Juízes, procuradores e delegados criticaram ontem com veemência a Súmula Vinculante 14, que permite aos advogados de investigados acesso pleno e irrestrito aos autos de inquéritos, mesmo aqueles que correm sob sigilo. A súmula, proposta pela Ordem dos Advogados do Brasil, foi aprovada pelo Supremo Tribunal Federal (STF) anteontem, por 9 votos a 2.

“Vai aniquilar qualquer meio de prova, sobretudo contra o colarinho branco”, advertiu Antonio Carlos Bigonha, presidente da Associação Nacional dos Procuradores da República. Ele anunciou que o Ministério Público Federal vai ingressar no STF com pedido de anulação da medida sob alegação de que a corte revogou sem legitimidade artigo do Código de Processo Penal que veta a consulta a investigações protegidas pelo segredo. “É tarefa de competência exclusiva do Congresso. Os ministros do STF não foram eleitos pelo povo, não podem substituir os legisladores. Houve um avanço nas atividades do Parlamento.”

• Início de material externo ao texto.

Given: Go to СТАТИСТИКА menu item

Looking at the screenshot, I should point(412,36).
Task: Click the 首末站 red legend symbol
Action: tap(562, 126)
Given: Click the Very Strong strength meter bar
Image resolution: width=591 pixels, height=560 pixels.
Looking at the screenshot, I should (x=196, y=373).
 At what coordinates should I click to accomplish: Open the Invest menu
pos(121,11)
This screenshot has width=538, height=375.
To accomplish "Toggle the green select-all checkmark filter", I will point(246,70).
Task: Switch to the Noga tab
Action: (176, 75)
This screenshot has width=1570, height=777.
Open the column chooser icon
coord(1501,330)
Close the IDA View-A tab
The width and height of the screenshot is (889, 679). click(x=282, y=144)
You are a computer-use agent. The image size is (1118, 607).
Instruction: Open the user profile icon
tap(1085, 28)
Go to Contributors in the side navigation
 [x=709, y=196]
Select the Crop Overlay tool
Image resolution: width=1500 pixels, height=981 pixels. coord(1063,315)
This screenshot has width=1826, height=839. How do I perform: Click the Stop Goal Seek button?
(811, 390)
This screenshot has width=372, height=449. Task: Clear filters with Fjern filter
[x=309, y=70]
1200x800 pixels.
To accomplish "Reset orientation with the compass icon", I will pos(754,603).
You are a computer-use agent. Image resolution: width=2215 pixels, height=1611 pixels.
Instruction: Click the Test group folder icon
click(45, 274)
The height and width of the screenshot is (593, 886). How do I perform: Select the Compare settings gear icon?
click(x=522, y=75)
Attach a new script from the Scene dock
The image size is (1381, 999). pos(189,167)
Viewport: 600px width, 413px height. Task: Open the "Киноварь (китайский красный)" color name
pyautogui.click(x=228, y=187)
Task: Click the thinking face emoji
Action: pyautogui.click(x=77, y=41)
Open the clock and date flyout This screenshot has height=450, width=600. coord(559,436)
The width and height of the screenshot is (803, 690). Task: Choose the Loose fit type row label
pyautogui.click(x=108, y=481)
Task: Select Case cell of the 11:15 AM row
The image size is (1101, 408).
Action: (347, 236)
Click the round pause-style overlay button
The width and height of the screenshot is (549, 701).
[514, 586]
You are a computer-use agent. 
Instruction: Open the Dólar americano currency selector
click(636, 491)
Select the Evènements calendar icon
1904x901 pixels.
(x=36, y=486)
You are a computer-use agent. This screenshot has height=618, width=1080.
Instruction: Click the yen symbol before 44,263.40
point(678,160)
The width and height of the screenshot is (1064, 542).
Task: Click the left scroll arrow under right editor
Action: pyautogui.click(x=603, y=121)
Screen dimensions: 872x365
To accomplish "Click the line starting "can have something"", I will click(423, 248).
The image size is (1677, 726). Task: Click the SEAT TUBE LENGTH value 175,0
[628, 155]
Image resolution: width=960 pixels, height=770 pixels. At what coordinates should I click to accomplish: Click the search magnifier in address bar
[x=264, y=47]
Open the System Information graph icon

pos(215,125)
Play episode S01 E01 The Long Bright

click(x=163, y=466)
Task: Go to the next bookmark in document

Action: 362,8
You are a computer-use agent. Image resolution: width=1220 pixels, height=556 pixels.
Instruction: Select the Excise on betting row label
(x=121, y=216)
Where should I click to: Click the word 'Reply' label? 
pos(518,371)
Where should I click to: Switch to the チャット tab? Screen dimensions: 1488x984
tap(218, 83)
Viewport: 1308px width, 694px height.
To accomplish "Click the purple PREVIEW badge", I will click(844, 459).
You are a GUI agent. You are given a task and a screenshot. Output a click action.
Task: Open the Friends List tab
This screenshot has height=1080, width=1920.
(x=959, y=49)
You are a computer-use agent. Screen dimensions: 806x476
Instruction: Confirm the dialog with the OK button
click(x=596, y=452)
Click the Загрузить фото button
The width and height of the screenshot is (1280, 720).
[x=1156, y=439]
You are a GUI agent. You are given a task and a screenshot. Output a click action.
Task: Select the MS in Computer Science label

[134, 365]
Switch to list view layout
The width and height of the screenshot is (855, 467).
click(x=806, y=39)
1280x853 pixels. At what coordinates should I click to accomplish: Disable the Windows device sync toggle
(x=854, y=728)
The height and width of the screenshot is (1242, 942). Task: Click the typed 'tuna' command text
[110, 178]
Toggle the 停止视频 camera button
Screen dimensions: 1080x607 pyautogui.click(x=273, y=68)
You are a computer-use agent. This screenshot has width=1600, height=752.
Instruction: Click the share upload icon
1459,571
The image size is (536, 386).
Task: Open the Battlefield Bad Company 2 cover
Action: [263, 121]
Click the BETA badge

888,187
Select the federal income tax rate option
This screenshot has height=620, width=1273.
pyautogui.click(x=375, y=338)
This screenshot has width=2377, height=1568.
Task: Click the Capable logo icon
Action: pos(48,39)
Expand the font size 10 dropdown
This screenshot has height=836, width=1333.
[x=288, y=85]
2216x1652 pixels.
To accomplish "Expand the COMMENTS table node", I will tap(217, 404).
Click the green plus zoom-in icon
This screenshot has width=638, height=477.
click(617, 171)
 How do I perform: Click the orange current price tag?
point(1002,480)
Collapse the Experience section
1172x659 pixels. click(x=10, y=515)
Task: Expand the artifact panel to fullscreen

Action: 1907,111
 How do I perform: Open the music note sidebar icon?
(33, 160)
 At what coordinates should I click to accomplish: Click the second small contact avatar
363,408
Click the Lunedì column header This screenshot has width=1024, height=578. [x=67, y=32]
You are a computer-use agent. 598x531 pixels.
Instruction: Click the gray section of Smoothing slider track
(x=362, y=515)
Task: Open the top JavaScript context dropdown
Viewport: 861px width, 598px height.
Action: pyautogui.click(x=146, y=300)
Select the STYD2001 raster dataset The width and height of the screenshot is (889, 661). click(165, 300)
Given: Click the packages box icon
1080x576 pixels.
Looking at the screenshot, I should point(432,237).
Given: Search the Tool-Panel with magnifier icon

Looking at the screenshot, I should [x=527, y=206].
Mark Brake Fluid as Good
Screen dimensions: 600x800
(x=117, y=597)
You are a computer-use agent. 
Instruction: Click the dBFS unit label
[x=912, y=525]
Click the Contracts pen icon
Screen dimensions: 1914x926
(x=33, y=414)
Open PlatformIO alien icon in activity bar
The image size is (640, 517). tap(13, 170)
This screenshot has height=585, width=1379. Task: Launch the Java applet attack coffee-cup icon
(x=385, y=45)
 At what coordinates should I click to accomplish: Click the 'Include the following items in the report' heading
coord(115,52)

“O sigilo existe para proteger inclusive o investigado contra publicações que eventualmente ferem sua imagem”, avalia o juiz Fausto Martin De Sanctis, da 6.ª Vara Criminal Federal de São Paulo. “Entendo a preocupação da defesa e dos ministros do STF, mas não se pode perder o foco em prejuízo da busca da verdade que certamente pode estar comprometida com acessos prematuros. Acredito que o STF levou em consideração tal fato.”

Amaury Portugal, presidente do Sindicato dos Delegados da Polícia Federal em São Paulo, disse que a súmula é ilegal e inconstitucional. “A OAB encontrou o momento e o ambiente propícios, tem o Supremo e alguns parlamentares na mão.”

Para Fábio Ferreira de Oliveira, presidente da Associação dos Advogados de São Paulo, a decisão do STF é “o reconhecimento expresso de direito inalienável ao cidadão”. Ele acentuou: “A súmula é uma manifestação sobre direito de defesa consagrado na Constituição. Cidadãos estavam sendo condenados antes mesmo de sofrer devido processo legal, sem saber do que estavam sendo acusados.”

O ministro-presidente do STF, Gilmar Mendes, esclareceu que “não se trata de dar publicidade a investigações em curso, mas apenas permitir consulta aos dados já coligidos”. Ele ressaltou que o STF já vinha decidindo “sobre direito do advogado e do próprio investigado de ter acesso aos autos”.

Mendes advertiu que a corte “saberá corrigir” investigações ocultas. “Pode dar ensejo a desqualificação da prova. A posibilidade de impugnação é quase imediata mediante reclamação, instrumento pelo qual se ataca eventual descumprimento de matéria constante em súmula.”